I have had the opportunity to work with GEO-UAW2322 members from many different units across the University and to advocate on their behalf. As such, I am familiar with the variety of challenges our members face and eager to bargain a better, stronger contract, with a more mobilized, more powerful membership. We are a great source of power on this campus, to resist privatization and monitization of Public Higher Education. UMass works because we do. Graduate student workers–and all workers– deserve better working conditions, fair workloads and higher pay. For the union makes us strong!

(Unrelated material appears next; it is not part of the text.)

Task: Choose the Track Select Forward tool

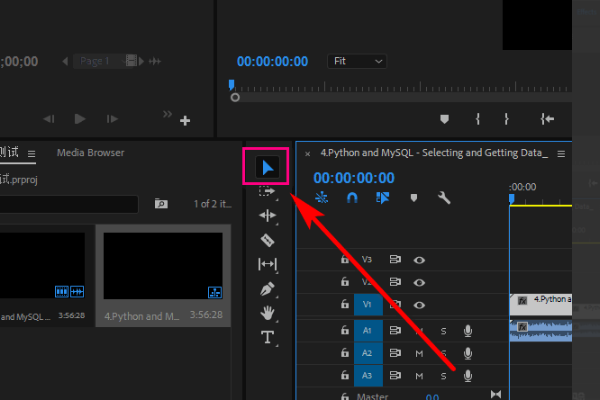Action: click(267, 191)
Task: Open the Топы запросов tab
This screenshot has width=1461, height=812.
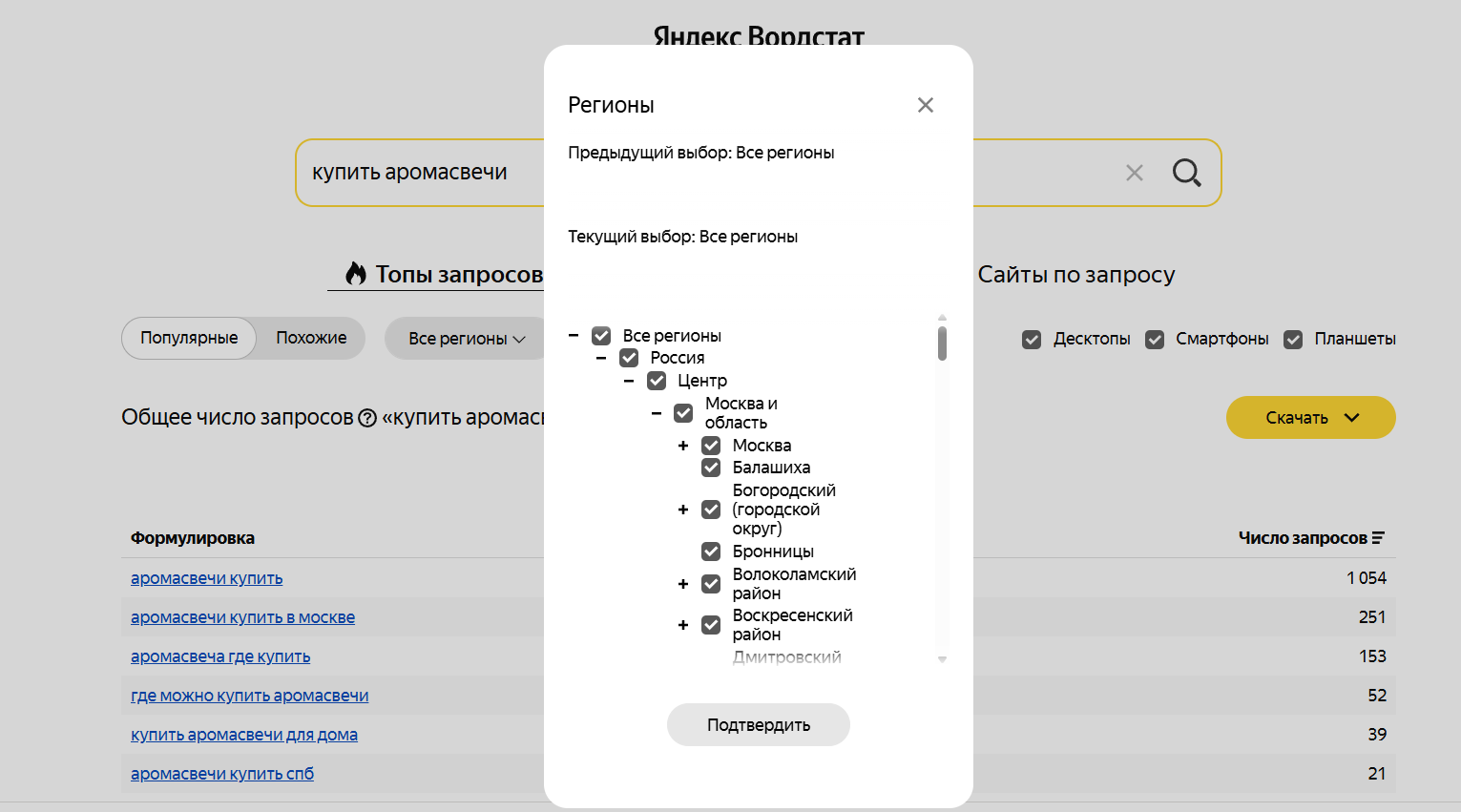Action: coord(444,275)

GEO Co-Chair – Anna Waltman, English and American Literature
Hi there. My name is Anna, and I am thrilled to be serving my second term as GEO-UAW co-chair. In addition to this position, I became an elected member of the Bargaining Committee in April 2014; in June, I was elected by my fellow committee members to act as co-chief negotiator for our current contract campaign alongside Avery Fuerst. It is an honor to negotiate alongside this powerful bargaining unit as we fight for a more power in the workplace, reasonable healthcare, and fair wages, and I look forward to involving as many of you as possible in the bargaining process.
I am also active with the UAW 2322 Joint Council, GEO-UAW Bylaws Committee (elected), the GEO Organizing Committee, the new GEO radical left caucus, and the GEO Political Action and Coalitions Committee. Beyond GEO-UAW, I am also a founding member of a still-nascent nationwide collective of radical left graduate labor activists, and have been an active voice in the Coalition of Graduate Employee Unions.
My academic home is the English and American Literature department, where I am researching the political and economic dimensions of contemporary American poetry movements vis-a-vis American economic and labor history, critical university studies, and neo-Marxist critical methods. I also have interests in pop culture studies (an ongoing project explores representations of New Jersey’s class consciousness in popular culture), cultural geography, and postcolonial feminism. My geographic home is a small postindustrial city in southern NJ; my mother is a retired public school teacher and NEA member, and my father (also retired) worked in the glass factories as a Teamster in the turbulent 1970s before becoming a probation officer and joining AFSCME. The labor movement has interested me since high school, when my economics teacher (an activist in the teachers’ union) had our class do mock contract negotiations and assigned me to the union side. Joining GEO-UAW was my first chance to actually be a union member, though, and having worked since I was a teenager, I treasure my union membership.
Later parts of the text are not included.